英語詞だと「一音に一単語」が基本なのに対して、
それを邦訳しようとすると、日本語詞では基本的に「一音に一文字」しか載せられないので、
伝えられる情報が英語詞よりもかなり限られる、
その中で曲のテーマをどう伝えるかが難しい、のだと。


具体的に言うと、たとえば「I dreamed a dream」の冒頭部分、

I dreamed a dream in time gone by
When hope was high and life worth living
(過ぎ去りし遠い日に、私は、ある夢を抱いていた
 希望に満ち溢れ、生き甲斐を感じていたあの頃)

これが岩谷さんの邦訳になると

夢を見ていたわ
望み高く生きて

確かに、「I dreamed a dream in time gone by」という7単語のところに、
「ゆめをみていたわ」と7文字がぴったりハマってるんですよね。

しかも、これだけ情報を削ぎ落としているにもかかわらず、
その意味合いや情感が、ほとんど失われていない。

これこそまさに「不朽の名作」たるゆえんなのだろうなあ、と思います。


そして、全体を通して英語詞と邦訳を比較していくと、
かなり意訳が加えられているところもあれば、
英語詞の特徴的なキーワードがしっかりと織り込まれているところと、
かなりメリハリがついているんですよね。

たとえば、歌番組とかだと飛ばされてしまうことも多いBメロなんかは、
相当な意訳がされている特徴的な箇所で。

Then I was young and unafraid
And dreams were made and used and wasted
There was no ransom to be paid
No song unsung, no wine untasted
(あの頃、私は若くて恐れを知らなかった
 夢を抱いては捨てて、無駄にしていった
 何の代償も払わずに
 歌も歌い尽くし、ワインも飲み尽くした)

という英語詞が、邦訳になると

若く勇気溢れ
夢は輝いてた
自由にはばたき
歓び追いかけた

「若い」「夢」といったキーワードは出てきますが、
「歌」「ワイン」といった単語は、登場すらしない。
でも、何の恐れもなく自由を謳歌していた、若きファンテーヌの姿は
この邦訳でも十分に伝わってきますよね。

全体的に情報量を削減しながら、
歌全体のメッセージを損なわないようにしようとすると、
具体的な情報(先ほどの例でいうと「歌」や「ワイン」)を削って、
抽象的な表現で、英語詞が表した具体的情景を補完せざるを得ない。

そんな中で、特徴的な表現として、どのキーワードを残すか。
そのチョイスが素晴らしすぎるのに加えて、
「一音一文字」の原則が守られているから、曲のリズム感も失われない。

### 課題 1
「I dreamed a dream」の邦訳を論じた文章で、Bメロの邦訳には登場すらしないとされている単語は何ですか。
### 課題 2
「I dreamed a dream」の邦訳を論じた文章を、2文で要約してください。
### 課題 3
「I dreamed a dream」の邦訳を論じた文章を、最後の文の後から書き進めてください。

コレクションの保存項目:
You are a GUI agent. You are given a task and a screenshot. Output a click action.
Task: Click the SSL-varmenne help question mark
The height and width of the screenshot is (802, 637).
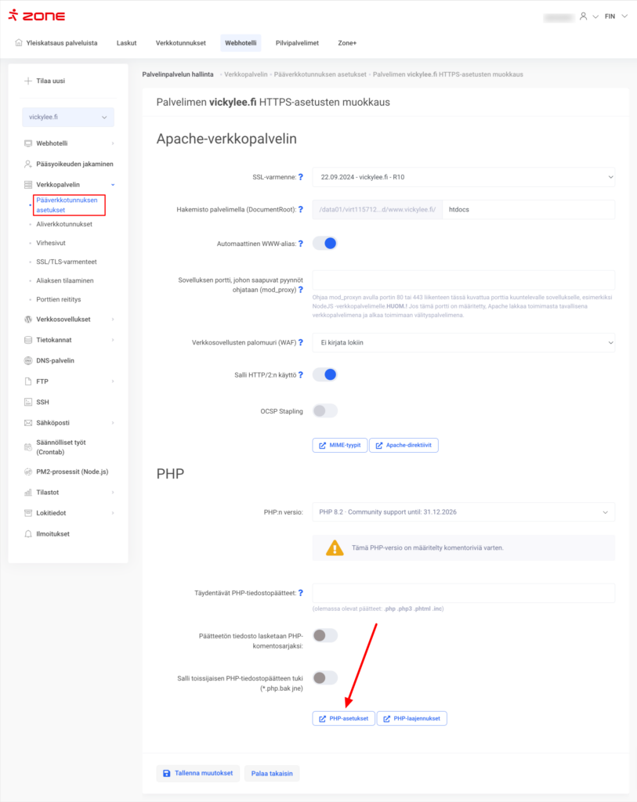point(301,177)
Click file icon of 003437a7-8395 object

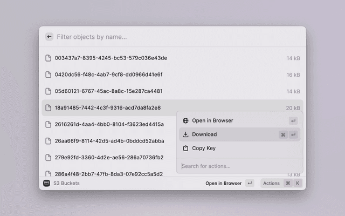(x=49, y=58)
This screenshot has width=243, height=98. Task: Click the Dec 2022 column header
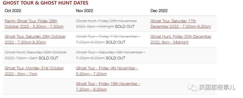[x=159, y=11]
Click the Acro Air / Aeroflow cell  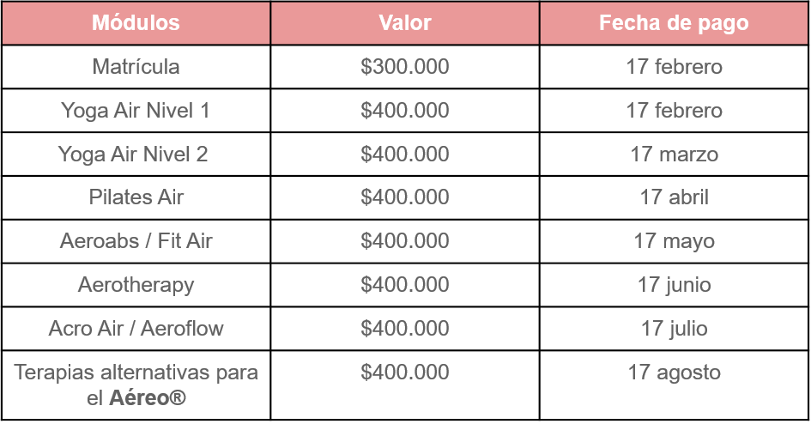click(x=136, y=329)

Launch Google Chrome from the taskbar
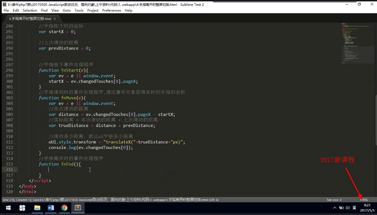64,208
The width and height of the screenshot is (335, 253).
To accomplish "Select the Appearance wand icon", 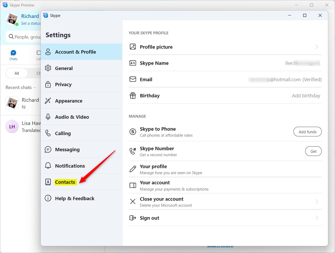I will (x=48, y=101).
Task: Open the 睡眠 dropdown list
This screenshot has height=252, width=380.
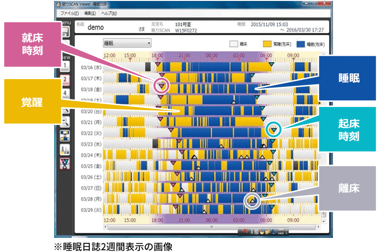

--

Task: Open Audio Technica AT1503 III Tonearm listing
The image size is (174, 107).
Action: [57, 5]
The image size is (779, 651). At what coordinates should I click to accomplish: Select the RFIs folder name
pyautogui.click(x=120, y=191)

### 解答 1
「歌」と「ワイン」です。

### 解答 2
日本語詞では基本的に一音に一文字しか載せられないので、英語詞よりも伝えられる情報がかなり限られますが、岩谷さんの邦訳は情報を削ぎ落としながらも意味合いや情感がほとんど失われていません。具体的な情報を削って抽象的な表現で補い、残すキーワードの選び方が素晴らしいうえに「一音一文字」の原則が守られているため、曲のリズム感も失われません。

### 解答 3
他にもこの曲だと、
中盤で、原曲には「tiger」という単語が出てくる部分が、
邦訳だと「狼」に言い換えられていたりなど、
興味深い訳し方が、歌詞全体を通じて見られたりもして。
本当にすごい作品、すごい曲たちなんだなあ、とつくづく思います。


そして、この難しさというのは、私も最初は「まあそうでしょうねー」ぐらいの感じだったのですが、
他の作品を見て、その凄さをより実感するようになったんですよね。

たとえば、「一音一文字」の原則が崩れたときに感じる違和感というのは、
個人的にはこの曲が象徴的だと思っています。

こちらも名作「RENT」の代表曲「Seasons of Love」。
作品としては大好きだし「Seasons of Love」という曲も大好きなのですが、
どうしても日本語版の歌を聴いたとき、違和感をぬぐえなくて。

冒頭、日本語になっている部分の英語詞を見ると、
英語版でもまあまあ単語がみっちり詰め込まれているのですが、

Five hund-red twen-ty-five thou-sand mo-ments so dear

と、単語数は7つ、音節の数だと12個。
ここに

ご/じゅ/う/に/ま/ん/ご/せ/ん/ろ/っ/ぴゃ/く/の/こ/の/と/き/を

と、19音が入ってるので、だいぶ詰めたなあ、という感じで。

かつ、前半の「five hundred」の3音節に「ごじゅうにまん」の6音、
中程の「twenty-five thousand」の5音節に「ごせんろっぴゃくの」という8音が入ってる一方で、
後半の「moments so dear」4音節には、「このときを」の5音と、
ほぼ一対一対応で入っているので、
余計に前半が詰まって聞こえてしまう。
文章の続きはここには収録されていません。